### Written instruction A
In the TFDS changelog, rewrite the passage starting at "- Beam datasets can" and ending at "[guide](https://www.tensorflow.org/datasets/splits) for details.", changing "S3 slicing API" to "new slicing API".
### Written instruction B
Pick up the TFDS changelog after its final line and write what comes next.

Added
- Several new datasets. Thanks to all the
[contributors](https://github.com/tensorflow/datasets/graphs/contributors)!
- Support for nested `tfds.features.Sequence` and `tf.RaggedTensor`
- Custom `FeatureConnector`s can override the `decode_batch_example` method
for efficient decoding when wrapped inside a
`tfds.features.Sequence(my_connector)`.
- Beam datasets can use a `tfds.core.BeamMetadataDict` to store additional
metadata computed as part of the Beam pipeline.
- Beam datasets' `_split_generators` accepts an additional `pipeline` kwargs
to define a pipeline shared between all splits.
Changed
- The default versions of all datasets are now using the S3 slicing API. See
the [guide](https://www.tensorflow.org/datasets/splits) for details.
- `shuffle_files` defaults to False so that dataset iteration is deterministic
by default. You can customize the reading pipeline, including shuffling and
interleaving, through the new `read_config` parameter in
[`tfds.load`](https://www.tensorflow.org/datasets/api_docs/python/tfds/load).

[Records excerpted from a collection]
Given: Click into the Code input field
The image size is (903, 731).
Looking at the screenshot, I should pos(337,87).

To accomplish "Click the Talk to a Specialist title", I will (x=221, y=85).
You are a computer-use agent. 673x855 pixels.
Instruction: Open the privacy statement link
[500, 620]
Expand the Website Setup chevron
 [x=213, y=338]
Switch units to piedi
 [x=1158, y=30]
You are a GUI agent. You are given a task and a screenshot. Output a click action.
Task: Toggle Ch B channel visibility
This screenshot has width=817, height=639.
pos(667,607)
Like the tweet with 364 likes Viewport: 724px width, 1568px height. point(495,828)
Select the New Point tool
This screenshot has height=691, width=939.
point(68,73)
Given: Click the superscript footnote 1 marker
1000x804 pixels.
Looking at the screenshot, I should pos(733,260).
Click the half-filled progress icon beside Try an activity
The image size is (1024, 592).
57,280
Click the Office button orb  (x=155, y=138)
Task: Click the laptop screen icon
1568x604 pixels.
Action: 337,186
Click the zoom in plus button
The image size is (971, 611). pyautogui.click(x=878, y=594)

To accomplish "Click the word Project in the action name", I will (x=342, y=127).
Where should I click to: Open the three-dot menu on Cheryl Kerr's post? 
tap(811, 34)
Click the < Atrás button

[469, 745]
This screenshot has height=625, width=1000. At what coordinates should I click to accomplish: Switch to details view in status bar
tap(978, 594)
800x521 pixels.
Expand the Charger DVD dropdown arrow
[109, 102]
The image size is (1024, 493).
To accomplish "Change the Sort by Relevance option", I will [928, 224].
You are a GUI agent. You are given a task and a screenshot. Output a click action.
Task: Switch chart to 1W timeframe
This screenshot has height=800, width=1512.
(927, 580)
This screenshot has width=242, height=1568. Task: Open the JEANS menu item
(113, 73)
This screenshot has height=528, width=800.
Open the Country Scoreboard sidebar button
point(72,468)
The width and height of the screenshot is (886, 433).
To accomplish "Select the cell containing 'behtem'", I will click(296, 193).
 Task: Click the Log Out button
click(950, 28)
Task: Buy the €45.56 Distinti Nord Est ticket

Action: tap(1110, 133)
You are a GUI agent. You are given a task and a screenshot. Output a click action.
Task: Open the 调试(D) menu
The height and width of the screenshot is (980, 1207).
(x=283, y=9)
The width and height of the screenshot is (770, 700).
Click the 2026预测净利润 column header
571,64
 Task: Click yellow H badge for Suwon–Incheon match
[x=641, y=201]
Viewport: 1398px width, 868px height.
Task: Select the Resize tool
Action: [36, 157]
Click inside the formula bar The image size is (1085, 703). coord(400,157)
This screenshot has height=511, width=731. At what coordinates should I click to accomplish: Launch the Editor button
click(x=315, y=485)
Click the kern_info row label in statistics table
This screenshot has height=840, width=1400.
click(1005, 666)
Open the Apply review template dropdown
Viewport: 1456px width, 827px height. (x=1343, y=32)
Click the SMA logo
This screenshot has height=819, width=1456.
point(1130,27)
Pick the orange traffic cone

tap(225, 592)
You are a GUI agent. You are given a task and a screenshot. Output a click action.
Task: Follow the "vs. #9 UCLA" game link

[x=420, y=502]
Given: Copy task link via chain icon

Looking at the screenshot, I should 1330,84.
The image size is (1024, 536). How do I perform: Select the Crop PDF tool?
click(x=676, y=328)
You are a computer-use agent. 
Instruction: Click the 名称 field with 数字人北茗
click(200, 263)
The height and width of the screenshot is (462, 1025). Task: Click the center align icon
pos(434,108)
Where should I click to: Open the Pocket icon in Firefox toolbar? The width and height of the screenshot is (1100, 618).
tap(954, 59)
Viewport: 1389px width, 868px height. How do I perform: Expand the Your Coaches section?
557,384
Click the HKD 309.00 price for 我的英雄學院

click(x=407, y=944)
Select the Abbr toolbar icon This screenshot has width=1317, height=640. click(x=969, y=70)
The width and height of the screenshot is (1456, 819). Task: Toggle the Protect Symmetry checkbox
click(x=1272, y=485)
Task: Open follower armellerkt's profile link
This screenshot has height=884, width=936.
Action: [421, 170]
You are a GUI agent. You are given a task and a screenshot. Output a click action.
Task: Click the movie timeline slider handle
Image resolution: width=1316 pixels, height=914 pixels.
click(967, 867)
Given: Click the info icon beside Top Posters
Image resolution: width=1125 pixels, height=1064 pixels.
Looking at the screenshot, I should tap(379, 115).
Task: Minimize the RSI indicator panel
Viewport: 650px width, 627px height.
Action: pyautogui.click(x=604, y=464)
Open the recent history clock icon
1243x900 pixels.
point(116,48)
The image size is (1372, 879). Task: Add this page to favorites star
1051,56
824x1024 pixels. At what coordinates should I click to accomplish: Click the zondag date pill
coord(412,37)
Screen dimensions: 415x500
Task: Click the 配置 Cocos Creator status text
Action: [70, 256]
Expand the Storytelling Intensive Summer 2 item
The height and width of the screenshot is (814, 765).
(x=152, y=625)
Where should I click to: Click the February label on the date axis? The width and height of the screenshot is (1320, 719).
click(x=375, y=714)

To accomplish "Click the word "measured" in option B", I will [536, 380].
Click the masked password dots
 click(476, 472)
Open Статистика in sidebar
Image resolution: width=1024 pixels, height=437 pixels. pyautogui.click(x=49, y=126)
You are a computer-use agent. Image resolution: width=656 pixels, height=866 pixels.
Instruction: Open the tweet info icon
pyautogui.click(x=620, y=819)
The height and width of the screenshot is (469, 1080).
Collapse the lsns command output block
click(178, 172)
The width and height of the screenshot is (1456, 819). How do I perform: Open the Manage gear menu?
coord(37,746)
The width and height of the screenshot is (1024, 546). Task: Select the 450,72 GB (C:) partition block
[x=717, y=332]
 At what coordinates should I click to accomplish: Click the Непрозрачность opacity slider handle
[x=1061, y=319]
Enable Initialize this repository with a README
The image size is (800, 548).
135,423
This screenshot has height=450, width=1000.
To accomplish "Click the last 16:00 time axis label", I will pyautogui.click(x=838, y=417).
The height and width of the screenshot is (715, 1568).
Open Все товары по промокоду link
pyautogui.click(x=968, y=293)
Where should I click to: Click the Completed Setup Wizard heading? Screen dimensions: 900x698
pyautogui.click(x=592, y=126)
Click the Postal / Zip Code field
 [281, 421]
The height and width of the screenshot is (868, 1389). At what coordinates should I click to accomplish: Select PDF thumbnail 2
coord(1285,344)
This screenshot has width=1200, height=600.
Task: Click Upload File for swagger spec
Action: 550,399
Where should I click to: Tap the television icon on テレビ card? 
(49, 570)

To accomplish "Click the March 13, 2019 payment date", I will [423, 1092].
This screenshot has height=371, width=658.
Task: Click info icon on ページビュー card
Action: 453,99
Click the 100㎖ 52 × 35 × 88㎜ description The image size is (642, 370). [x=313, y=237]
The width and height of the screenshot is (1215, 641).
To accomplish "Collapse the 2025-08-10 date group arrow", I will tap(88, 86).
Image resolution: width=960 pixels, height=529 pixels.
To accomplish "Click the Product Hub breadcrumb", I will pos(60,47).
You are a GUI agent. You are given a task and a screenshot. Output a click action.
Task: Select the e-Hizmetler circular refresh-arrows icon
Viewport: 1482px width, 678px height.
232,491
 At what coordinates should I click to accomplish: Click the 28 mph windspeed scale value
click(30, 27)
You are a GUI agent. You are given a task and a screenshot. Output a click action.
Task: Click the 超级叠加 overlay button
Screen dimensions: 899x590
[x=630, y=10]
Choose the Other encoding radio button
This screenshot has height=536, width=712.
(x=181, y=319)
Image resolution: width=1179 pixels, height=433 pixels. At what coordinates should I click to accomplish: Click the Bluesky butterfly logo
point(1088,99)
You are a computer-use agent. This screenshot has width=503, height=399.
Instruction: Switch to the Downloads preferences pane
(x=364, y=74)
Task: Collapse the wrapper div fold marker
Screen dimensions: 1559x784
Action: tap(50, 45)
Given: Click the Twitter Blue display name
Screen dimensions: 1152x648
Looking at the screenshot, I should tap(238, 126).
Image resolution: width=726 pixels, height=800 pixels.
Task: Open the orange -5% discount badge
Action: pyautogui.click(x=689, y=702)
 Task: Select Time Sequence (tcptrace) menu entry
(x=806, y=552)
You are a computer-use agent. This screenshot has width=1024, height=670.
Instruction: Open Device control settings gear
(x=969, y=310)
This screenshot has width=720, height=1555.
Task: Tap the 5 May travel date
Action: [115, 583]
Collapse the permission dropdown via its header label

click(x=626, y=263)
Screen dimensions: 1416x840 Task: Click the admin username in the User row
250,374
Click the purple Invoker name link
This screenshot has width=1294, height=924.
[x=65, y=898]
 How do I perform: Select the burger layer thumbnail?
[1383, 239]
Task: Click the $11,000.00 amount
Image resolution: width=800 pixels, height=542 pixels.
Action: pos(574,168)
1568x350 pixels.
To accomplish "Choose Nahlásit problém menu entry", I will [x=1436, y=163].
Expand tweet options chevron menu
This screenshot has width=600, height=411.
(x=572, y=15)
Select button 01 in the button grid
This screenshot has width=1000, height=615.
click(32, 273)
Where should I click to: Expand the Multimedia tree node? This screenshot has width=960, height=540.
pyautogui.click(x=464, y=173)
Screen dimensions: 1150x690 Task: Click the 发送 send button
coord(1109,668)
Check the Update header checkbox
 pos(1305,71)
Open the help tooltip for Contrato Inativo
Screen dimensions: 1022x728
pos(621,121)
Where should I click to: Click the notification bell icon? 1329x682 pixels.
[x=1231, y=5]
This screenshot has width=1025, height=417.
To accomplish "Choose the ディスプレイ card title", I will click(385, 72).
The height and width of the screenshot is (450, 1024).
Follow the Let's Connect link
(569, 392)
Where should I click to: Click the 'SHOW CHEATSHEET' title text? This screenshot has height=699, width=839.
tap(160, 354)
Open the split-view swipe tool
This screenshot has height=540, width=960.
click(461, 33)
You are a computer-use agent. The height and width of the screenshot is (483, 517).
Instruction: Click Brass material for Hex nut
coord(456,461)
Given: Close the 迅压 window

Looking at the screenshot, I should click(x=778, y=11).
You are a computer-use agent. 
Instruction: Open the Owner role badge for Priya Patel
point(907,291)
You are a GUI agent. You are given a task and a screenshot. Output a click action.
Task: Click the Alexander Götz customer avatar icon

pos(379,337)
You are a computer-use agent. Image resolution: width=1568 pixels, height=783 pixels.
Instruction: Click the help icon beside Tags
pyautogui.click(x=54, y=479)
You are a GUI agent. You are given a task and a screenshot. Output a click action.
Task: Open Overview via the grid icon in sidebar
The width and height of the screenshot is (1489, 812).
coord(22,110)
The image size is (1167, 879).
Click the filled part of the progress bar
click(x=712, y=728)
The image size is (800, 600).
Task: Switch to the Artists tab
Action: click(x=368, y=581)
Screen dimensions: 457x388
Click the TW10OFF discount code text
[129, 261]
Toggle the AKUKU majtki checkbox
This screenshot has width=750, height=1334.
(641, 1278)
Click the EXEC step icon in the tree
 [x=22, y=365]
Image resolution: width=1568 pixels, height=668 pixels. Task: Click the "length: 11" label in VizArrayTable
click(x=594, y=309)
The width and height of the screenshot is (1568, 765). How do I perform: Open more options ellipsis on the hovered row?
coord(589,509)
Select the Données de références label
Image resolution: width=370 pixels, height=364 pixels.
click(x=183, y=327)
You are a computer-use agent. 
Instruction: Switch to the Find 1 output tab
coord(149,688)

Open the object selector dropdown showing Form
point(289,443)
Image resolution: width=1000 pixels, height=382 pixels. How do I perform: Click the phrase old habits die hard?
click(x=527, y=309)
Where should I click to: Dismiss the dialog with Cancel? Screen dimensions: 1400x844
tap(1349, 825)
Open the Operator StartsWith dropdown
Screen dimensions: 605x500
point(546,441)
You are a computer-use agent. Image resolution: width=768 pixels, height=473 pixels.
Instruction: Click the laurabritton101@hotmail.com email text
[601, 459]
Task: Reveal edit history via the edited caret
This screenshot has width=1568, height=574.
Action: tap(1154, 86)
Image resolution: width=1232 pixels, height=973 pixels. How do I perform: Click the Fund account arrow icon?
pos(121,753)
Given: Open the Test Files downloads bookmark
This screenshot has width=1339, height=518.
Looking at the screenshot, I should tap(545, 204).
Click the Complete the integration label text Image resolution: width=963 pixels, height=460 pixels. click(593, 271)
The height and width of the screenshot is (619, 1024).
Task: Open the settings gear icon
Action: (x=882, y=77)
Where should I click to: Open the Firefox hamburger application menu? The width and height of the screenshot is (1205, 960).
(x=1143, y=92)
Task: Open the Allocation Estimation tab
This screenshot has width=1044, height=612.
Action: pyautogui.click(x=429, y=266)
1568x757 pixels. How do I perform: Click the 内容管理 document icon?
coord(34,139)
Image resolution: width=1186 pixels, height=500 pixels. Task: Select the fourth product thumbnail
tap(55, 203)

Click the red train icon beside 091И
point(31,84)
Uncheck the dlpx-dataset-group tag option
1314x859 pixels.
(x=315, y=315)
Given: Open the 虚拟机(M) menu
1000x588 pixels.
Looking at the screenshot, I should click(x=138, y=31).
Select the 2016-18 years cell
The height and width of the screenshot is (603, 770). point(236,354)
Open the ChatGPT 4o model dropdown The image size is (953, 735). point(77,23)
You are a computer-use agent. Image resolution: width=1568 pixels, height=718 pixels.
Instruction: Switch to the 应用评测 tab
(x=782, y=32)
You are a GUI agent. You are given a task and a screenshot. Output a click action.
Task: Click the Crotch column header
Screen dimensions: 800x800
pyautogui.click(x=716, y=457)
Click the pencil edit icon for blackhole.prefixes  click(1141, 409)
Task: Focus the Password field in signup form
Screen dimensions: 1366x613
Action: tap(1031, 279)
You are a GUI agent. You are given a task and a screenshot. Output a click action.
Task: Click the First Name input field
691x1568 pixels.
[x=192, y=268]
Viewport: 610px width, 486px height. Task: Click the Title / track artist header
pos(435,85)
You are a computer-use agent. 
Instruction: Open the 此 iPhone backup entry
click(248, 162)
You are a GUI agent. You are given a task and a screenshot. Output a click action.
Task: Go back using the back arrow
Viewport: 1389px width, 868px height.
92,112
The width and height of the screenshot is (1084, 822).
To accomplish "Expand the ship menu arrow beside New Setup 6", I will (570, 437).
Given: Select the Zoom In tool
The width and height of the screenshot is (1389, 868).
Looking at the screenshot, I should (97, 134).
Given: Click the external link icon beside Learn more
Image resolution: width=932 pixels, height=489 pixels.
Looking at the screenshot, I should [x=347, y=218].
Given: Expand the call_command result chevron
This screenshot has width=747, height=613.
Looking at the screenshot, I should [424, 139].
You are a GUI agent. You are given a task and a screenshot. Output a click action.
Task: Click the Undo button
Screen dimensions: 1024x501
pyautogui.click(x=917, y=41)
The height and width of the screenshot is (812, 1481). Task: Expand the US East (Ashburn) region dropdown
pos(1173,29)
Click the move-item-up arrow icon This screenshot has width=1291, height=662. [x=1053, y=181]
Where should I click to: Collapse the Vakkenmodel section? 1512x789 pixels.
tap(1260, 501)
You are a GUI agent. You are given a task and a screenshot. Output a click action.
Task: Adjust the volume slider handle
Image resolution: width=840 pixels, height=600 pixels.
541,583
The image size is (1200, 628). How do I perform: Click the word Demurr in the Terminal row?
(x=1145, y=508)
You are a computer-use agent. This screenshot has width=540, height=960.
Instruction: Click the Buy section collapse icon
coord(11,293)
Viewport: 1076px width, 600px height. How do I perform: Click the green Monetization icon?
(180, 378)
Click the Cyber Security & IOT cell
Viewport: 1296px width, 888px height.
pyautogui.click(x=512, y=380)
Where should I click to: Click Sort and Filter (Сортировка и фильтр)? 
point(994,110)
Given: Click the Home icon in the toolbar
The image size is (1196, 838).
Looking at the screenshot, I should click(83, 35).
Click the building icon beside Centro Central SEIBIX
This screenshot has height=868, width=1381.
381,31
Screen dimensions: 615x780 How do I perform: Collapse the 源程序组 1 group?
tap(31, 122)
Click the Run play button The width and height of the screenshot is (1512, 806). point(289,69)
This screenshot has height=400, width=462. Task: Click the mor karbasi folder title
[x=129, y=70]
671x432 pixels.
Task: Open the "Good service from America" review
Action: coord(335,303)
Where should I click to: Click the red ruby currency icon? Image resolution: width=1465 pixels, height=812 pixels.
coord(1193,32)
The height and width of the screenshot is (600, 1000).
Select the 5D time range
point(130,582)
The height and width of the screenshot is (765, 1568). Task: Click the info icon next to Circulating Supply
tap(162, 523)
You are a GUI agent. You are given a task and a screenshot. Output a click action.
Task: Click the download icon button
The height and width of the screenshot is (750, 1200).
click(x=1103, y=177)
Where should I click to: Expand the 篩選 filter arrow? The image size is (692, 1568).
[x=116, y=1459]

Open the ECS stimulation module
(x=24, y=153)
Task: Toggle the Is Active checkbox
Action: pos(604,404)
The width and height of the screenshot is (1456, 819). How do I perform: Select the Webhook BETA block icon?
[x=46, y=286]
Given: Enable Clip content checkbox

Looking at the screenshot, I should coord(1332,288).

### Exercise response A
- Beam datasets can use a `tfds.core.BeamMetadataDict` to store additional
metadata computed as part of the Beam pipeline.
- Beam datasets' `_split_generators` accepts an additional `pipeline` kwargs
to define a pipeline shared between all splits.
Changed
- The default versions of all datasets are now using the new slicing API. See
the [guide](https://www.tensorflow.org/datasets/splits) for details.

### Exercise response B
- `urls` kwargs renamed `homepage` in `DatasetInfo`
Deprecated
- Python2 support: this is the last version of TFDS that will support
Python 2. Going forward, we'll only support and test against Python 3.
- The previous split API is still available, but is deprecated. If you wrote
`DatasetBuilder`s outside the TFDS repository, please make sure they do not
use `experiments={tfds.core.Experiment.S3: False}`. This will be removed in
the next version, as well as the `num_shards` kwargs from `SplitGenerator`.
Fixed
- Various other bug fixes and performance improvements. Thank you for all the
reports and fixes!